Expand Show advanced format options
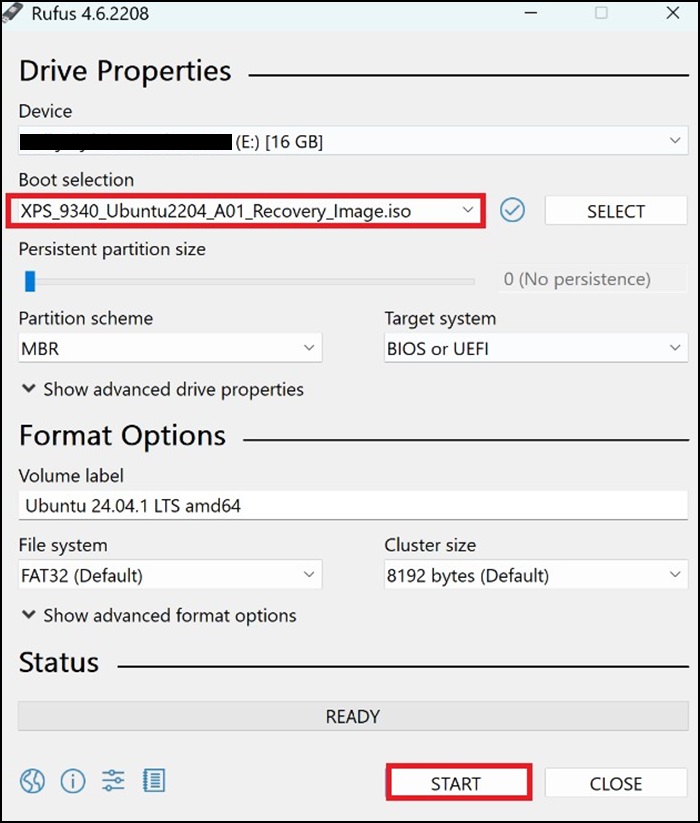Image resolution: width=700 pixels, height=823 pixels. point(158,616)
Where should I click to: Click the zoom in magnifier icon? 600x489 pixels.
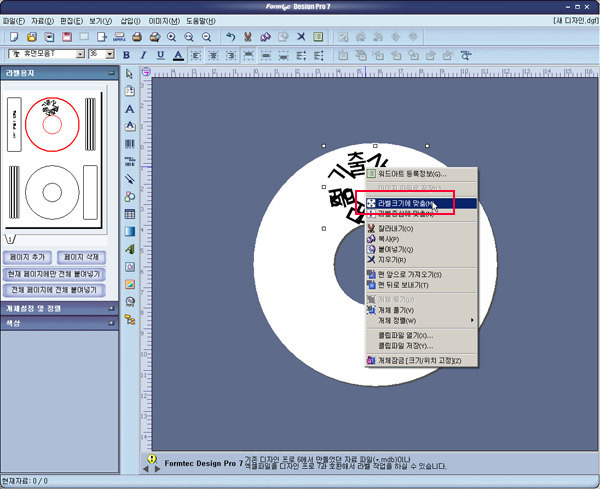coord(170,36)
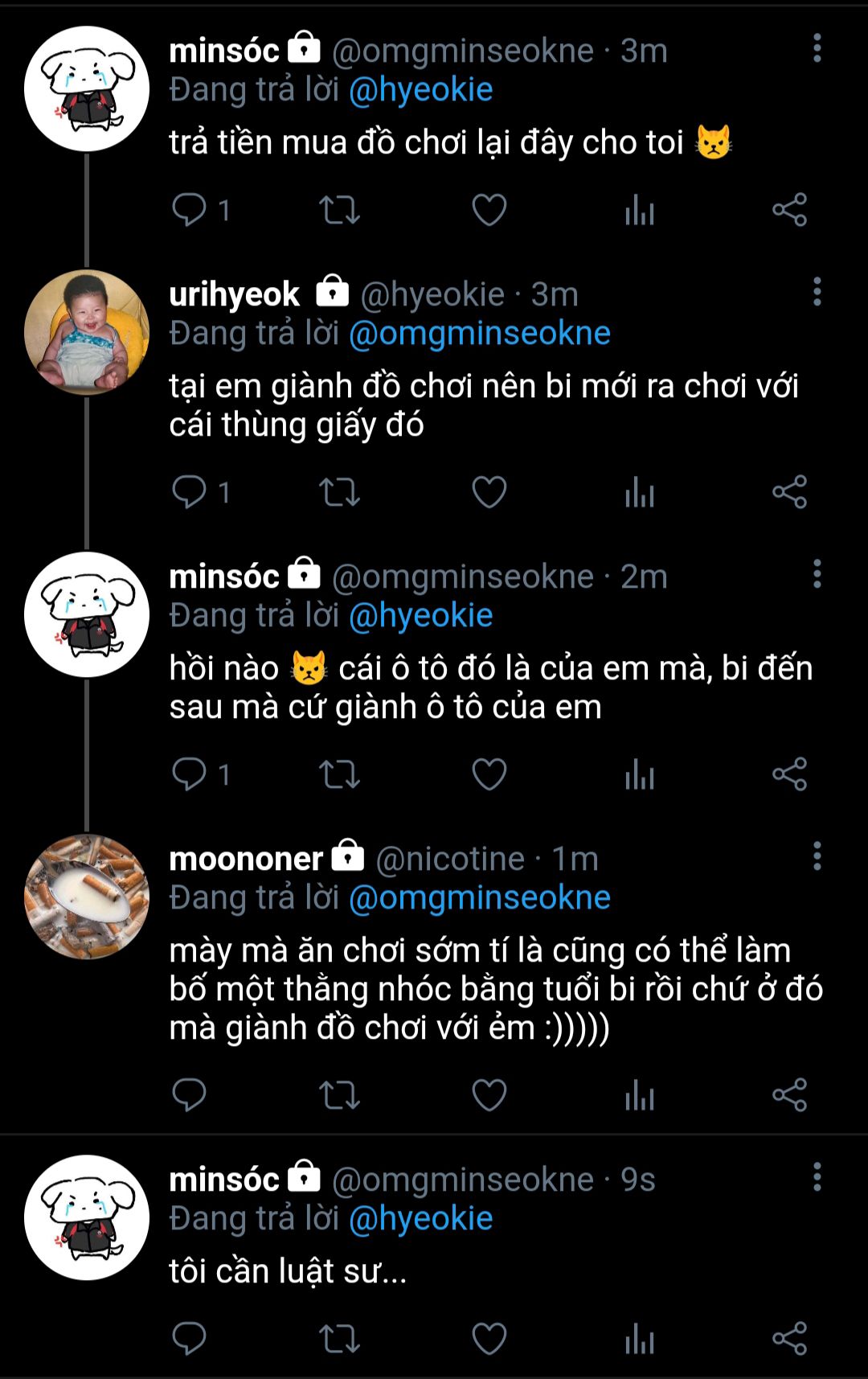The height and width of the screenshot is (1379, 868).
Task: Open urihyeok's baby profile picture
Action: click(x=87, y=332)
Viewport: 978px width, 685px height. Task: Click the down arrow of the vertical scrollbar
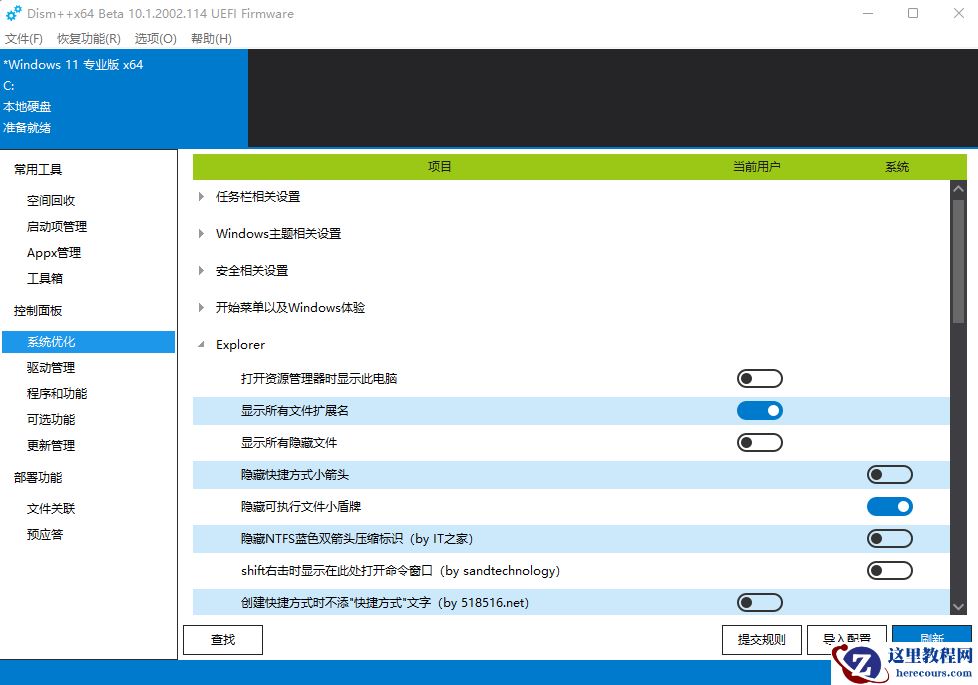click(x=958, y=607)
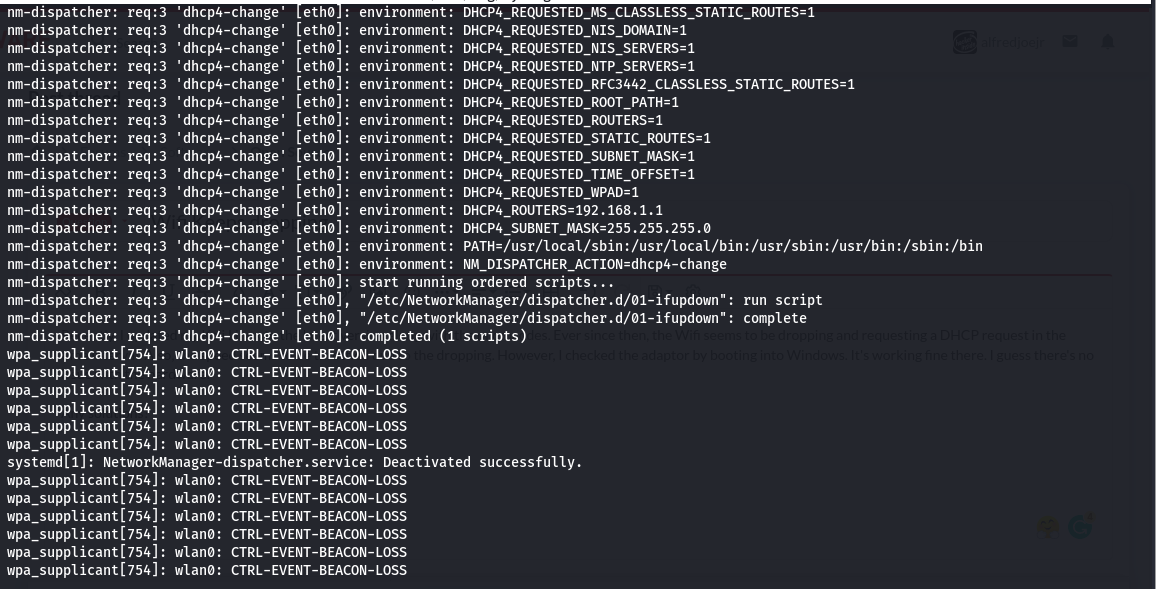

TASK GOAL: Everything in the listing must be copied exactly except the pictures.

EXERCISE SOLUTION:
Expand Show advanced format options
Image resolution: width=700 pixels, height=823 pixels. point(158,616)
Where should I click to: Click the zoom in magnifier icon? 600x489 pixels.
coord(170,36)
The height and width of the screenshot is (1379, 868).
Task: Open urihyeok's baby profile picture
Action: click(x=87, y=332)
Viewport: 978px width, 685px height. Task: Click the down arrow of the vertical scrollbar
click(x=958, y=607)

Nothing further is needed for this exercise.